She told me she only masterbates to Kenny Rogers songs.
OMG. What did u say?
I told her I did too.
So I got hit on by a gay guy. It might have something to do with the fact that I licked his nose.
And why did you do that?
Tequila
Just met someone from Jersey. No fist pumps or jagerbombs. Kind of disappointed...
You're having sex and i just smoked and made oatmeal...i'll give you some time to be jealous
If you dedicate your next bite to me, I'll dedicate my first orgasm to you.
Awww. A guy on the train just took his coat off so his girlfriend could throw up into it. Who says chivalry is dead?
He filled our room with little plastic cups of beer so the only way I could get out was by drinking them all.
proof that my night is going well: I can still open doors
He broke up with his gf yesterday so he could give me our annual Christmas sex at midnight.
Marry him. Now.
I made $80 at the club last night by telling him he was like a wild pony and I just wanted to tame him
Do you think we could brew coffee with beer? I'm thinking a hazelnut Guinnesspresso can only end with pure awesome.

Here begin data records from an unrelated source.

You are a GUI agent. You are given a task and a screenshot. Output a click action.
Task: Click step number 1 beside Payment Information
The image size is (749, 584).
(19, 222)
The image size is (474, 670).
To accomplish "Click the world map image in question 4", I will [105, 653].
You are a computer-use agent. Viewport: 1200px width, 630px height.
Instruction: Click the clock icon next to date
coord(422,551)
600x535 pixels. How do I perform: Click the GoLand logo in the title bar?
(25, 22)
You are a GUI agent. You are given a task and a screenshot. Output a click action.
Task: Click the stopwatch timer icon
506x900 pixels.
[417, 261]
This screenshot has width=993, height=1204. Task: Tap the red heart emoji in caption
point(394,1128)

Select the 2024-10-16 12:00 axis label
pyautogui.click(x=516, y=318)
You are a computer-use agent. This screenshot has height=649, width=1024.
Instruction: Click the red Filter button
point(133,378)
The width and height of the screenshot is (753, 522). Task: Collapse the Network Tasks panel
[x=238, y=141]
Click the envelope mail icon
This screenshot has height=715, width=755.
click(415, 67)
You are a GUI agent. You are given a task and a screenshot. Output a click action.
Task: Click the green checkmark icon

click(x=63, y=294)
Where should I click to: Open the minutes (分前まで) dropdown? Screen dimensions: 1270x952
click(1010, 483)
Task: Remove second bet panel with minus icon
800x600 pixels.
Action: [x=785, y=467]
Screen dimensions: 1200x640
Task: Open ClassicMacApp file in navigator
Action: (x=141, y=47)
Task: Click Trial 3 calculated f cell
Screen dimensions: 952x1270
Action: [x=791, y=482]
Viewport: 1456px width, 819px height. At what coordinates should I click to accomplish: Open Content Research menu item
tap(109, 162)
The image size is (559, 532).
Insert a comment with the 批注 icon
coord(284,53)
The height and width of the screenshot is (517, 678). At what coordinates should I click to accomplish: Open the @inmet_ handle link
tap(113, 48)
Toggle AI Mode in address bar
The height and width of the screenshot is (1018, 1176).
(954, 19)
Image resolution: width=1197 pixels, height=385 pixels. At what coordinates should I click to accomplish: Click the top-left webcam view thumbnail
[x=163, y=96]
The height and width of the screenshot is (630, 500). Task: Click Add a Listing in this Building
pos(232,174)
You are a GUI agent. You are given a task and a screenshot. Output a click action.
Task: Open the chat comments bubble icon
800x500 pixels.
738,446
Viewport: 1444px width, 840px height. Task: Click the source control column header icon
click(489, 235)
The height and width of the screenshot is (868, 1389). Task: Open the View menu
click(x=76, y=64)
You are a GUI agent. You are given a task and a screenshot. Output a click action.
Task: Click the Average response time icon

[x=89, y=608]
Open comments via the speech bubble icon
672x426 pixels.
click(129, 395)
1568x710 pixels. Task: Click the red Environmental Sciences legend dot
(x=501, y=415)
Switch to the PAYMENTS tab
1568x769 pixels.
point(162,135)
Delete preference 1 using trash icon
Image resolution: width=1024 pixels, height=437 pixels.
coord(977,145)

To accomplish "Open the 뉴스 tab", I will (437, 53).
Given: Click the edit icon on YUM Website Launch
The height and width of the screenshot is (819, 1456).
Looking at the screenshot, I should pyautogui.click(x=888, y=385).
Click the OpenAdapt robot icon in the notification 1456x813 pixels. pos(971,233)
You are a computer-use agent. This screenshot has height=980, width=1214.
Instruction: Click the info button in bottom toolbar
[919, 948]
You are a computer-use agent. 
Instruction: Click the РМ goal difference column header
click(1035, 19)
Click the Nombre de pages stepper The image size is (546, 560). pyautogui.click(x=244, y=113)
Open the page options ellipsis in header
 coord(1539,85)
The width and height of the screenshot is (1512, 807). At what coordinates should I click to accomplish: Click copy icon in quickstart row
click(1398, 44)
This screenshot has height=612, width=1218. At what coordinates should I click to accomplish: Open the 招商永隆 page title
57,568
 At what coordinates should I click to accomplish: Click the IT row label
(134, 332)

Dude I'm driving around California right now hiding little bags of weed in random places like Easter eggs so that I can come back and find them later
I'm alittle affraid you might be dead, seeing how your work party is in an hour and you haven't answered me? I mean I'm picturing you 1. Passed out in your car covered in fries or 2. On a boat in a box to Mexico covered in coke. Please let it be number 1. And aren't we going to your work party?
You know what? The sex was so bad that I don't even care that I gave him strep.
I've been really sick the past 4 days. Last night, I actually turned down a bj. I may be dying.
Flight got cancelled. Stayed in the same hotel as the flight crew so now I can cross Sex with Pilot off the bucket list
He regularly flies into DC, so I’m going to sign him up for my Frequent Flyer program!